In the previous homework you have implemented two sequence models, the Recurrent Neural Network, and Long Short-Term Memory. These models were once the state-of-the-art and default architecture choices on sequence modelling tasks, including language generation, until recently when the famous paper "[Attention Is All You Need](https://arxiv.org/abs/1706.03762)" (Vaswani et al. 2017) came out in 2017. Since then, Transformers, a model architecture introduced in the aforementioned paper, have become the standard and most performant class of model on language tasks. 

You will be implementing a Transformer in `python/needle/nn/nn_transformer.py`.

Transformers are composed of three mains components that you will implement. 
1. A masked multi-head attention mechanism that adaptively focuses on different timesteps of a sequence. 
2. A residual block consisting of the attention layer followed by a two-layer neural network applied independently at each timestep. 
3. A Transformer model consisting of several stacked residual blocks (in this homework you will implement a decoder-only transformer).

![model](https://miro.medium.com/v2/1*ZCFSvkKtppgew3cc7BIaug.png)

The above is a photo of the Transformer architecture from Vaswani et al. 2017. The version of the transformer you will implement is nearly identical, but has layer normalization applied at the start of each residual block (referred to as a [prenorm variant](https://arxiv.org/abs/2002.04745) of the Transformer).

## Part 1: Implementing the Multi-Head Attention Activation Layer

In this subproblem, you will be implementing the `forward` function of a "base" attention activation layer `MultiHeadAttention` in `python/needle/nn/nn_transformer.py`. This activation layer will take in three inputs: 
<p style="text-align: center;">multi-head queries $Q \in R^\mathcal{B \times H \times T \times D}$, keys $K \in R^\mathcal{B \times H \times T \times D}$, and values $V \in R^\mathcal{B \times H \times T \times D}$</p>

where $B$ is the batch size, $H$ is the number of attention heads, $T$ is the sequence length, and $D$ is the hidden dimension. 

The attention output $X \in R^{B \times H \times T \times D}$ is computed as follows:

<p style="text-align: center;">$X = \text{softmax}(\frac{Q K^T}{\sqrt{D}}) V$</p>

Note that the matrix multiplications above are batched.
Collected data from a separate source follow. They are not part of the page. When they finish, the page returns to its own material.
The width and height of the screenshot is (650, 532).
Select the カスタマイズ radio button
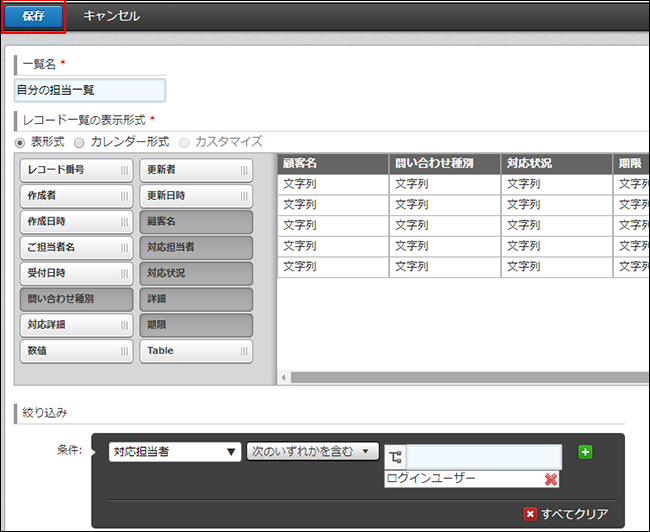pos(184,142)
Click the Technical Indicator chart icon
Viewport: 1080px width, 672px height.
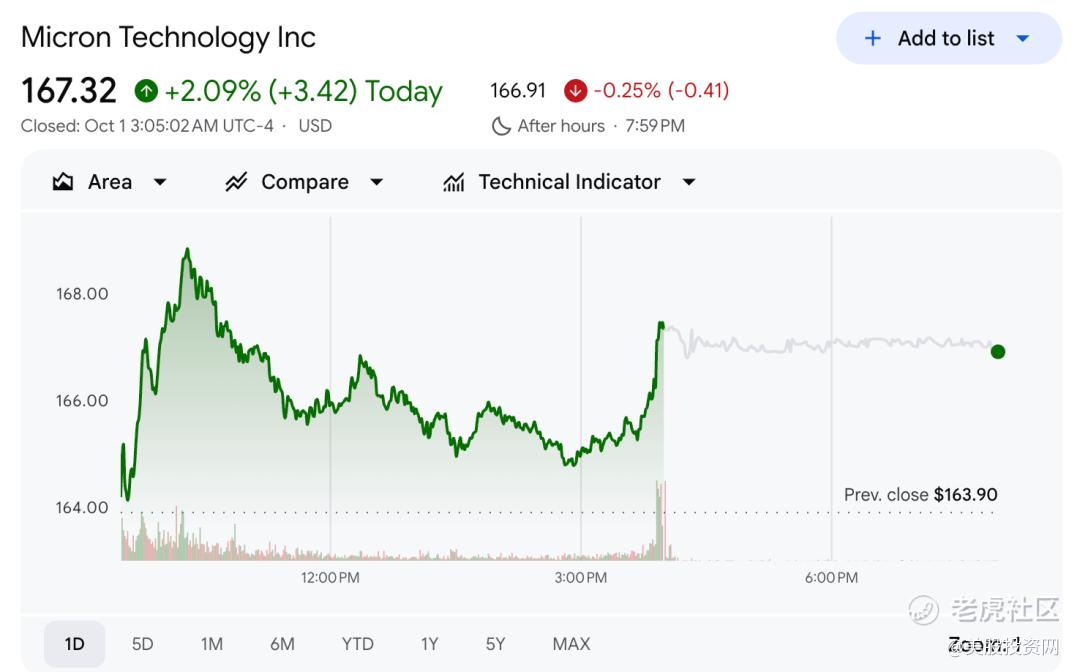point(454,182)
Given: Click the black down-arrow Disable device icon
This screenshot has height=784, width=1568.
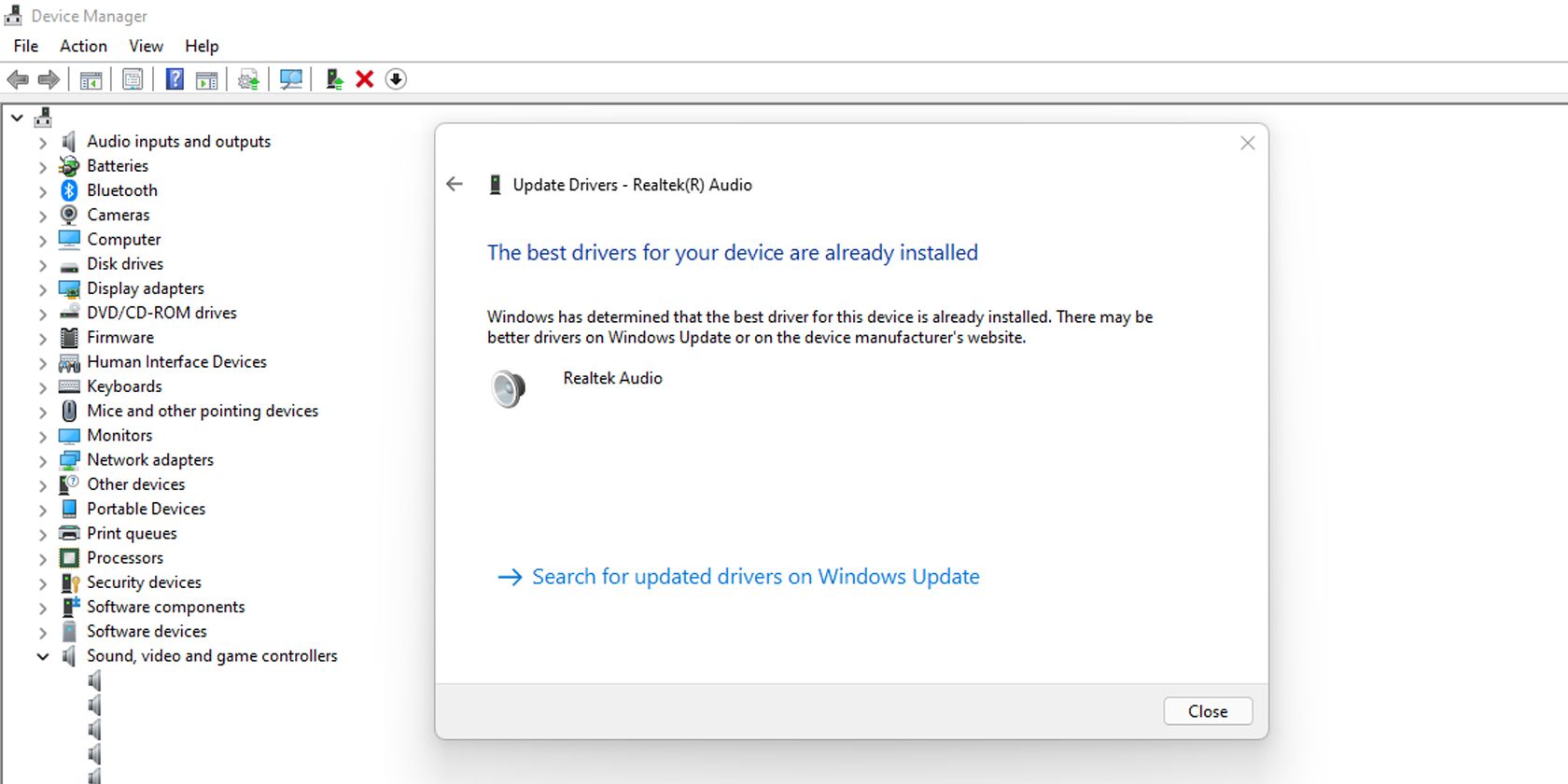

This functionality is not natively supported in needle yet, so we have provided a convenient function `matmul` for batched matrix multiplications in `MultiHeadAttention`. Your goal in this section is to return $X$ given the input queries, keys, and values. 

For auto-regressive Transformer, this attention should support causal masking using the function `self.create_causal_mask` we have provided. This is to make sure that the prediction of next token only depends on it's previous tokens. Specifically, causal masking is applying a mask before the softmax so that the softmax probability is computed over a masked matrix of $\frac{Q K^T}{\sqrt{D}}$. 

In addition, your implementation should apply dropout to the attention softmax $\text{softmax}(\frac{Q K^T}{\sqrt{D}})$. You can use the `self.dropout` function of the `MultiHeadAttention` module.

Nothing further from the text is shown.